▸ Prompt
Below are some lines of data. Return all of them as they are.
===============
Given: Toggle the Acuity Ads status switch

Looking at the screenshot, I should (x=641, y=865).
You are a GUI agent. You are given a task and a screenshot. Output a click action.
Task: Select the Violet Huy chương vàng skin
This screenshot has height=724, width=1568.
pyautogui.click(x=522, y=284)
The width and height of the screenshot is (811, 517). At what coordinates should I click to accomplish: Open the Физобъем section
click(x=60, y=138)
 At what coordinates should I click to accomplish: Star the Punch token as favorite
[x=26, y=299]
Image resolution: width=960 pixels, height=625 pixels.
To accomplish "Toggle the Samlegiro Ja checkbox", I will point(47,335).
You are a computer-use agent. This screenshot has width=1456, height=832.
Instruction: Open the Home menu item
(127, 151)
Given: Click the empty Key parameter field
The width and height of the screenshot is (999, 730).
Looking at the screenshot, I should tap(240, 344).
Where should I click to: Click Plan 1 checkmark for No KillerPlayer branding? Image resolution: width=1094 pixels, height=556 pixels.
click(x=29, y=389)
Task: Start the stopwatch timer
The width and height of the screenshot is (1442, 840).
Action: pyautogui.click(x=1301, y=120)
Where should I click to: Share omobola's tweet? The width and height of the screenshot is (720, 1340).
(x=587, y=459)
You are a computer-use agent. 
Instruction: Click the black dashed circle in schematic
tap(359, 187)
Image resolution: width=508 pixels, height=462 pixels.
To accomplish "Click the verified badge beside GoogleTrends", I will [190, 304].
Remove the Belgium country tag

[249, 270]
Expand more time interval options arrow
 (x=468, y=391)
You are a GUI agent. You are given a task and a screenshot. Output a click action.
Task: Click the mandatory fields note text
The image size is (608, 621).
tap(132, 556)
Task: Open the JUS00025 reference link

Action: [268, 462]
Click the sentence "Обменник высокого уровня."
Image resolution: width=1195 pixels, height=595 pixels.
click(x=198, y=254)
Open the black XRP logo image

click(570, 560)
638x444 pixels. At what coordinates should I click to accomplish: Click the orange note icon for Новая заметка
===============
▸ Finished task
Given: Toggle the Acuity Ads status switch

Looking at the screenshot, I should (x=641, y=865).
You are a GUI agent. You are given a task and a screenshot. Output a click action.
Task: Select the Violet Huy chương vàng skin
This screenshot has height=724, width=1568.
pyautogui.click(x=522, y=284)
The width and height of the screenshot is (811, 517). At what coordinates should I click to accomplish: Open the Физобъем section
click(x=60, y=138)
 At what coordinates should I click to accomplish: Star the Punch token as favorite
[x=26, y=299]
Image resolution: width=960 pixels, height=625 pixels.
To accomplish "Toggle the Samlegiro Ja checkbox", I will point(47,335).
You are a computer-use agent. This screenshot has width=1456, height=832.
Instruction: Open the Home menu item
(127, 151)
Given: Click the empty Key parameter field
The width and height of the screenshot is (999, 730).
Looking at the screenshot, I should tap(240, 344).
Where should I click to: Click Plan 1 checkmark for No KillerPlayer branding? Image resolution: width=1094 pixels, height=556 pixels.
click(x=29, y=389)
Task: Start the stopwatch timer
The width and height of the screenshot is (1442, 840).
Action: pyautogui.click(x=1301, y=120)
Where should I click to: Share omobola's tweet? The width and height of the screenshot is (720, 1340).
(x=587, y=459)
You are a computer-use agent. 
Instruction: Click the black dashed circle in schematic
tap(359, 187)
Image resolution: width=508 pixels, height=462 pixels.
To accomplish "Click the verified badge beside GoogleTrends", I will [190, 304].
Remove the Belgium country tag

[249, 270]
Expand more time interval options arrow
 (x=468, y=391)
You are a GUI agent. You are given a task and a screenshot. Output a click action.
Task: Click the mandatory fields note text
The image size is (608, 621).
tap(132, 556)
Task: Open the JUS00025 reference link

Action: [268, 462]
Click the sentence "Обменник высокого уровня."
Image resolution: width=1195 pixels, height=595 pixels.
click(x=198, y=254)
Open the black XRP logo image

click(570, 560)
638x444 pixels. At what coordinates should I click to accomplish: Click the orange note icon for Новая заметка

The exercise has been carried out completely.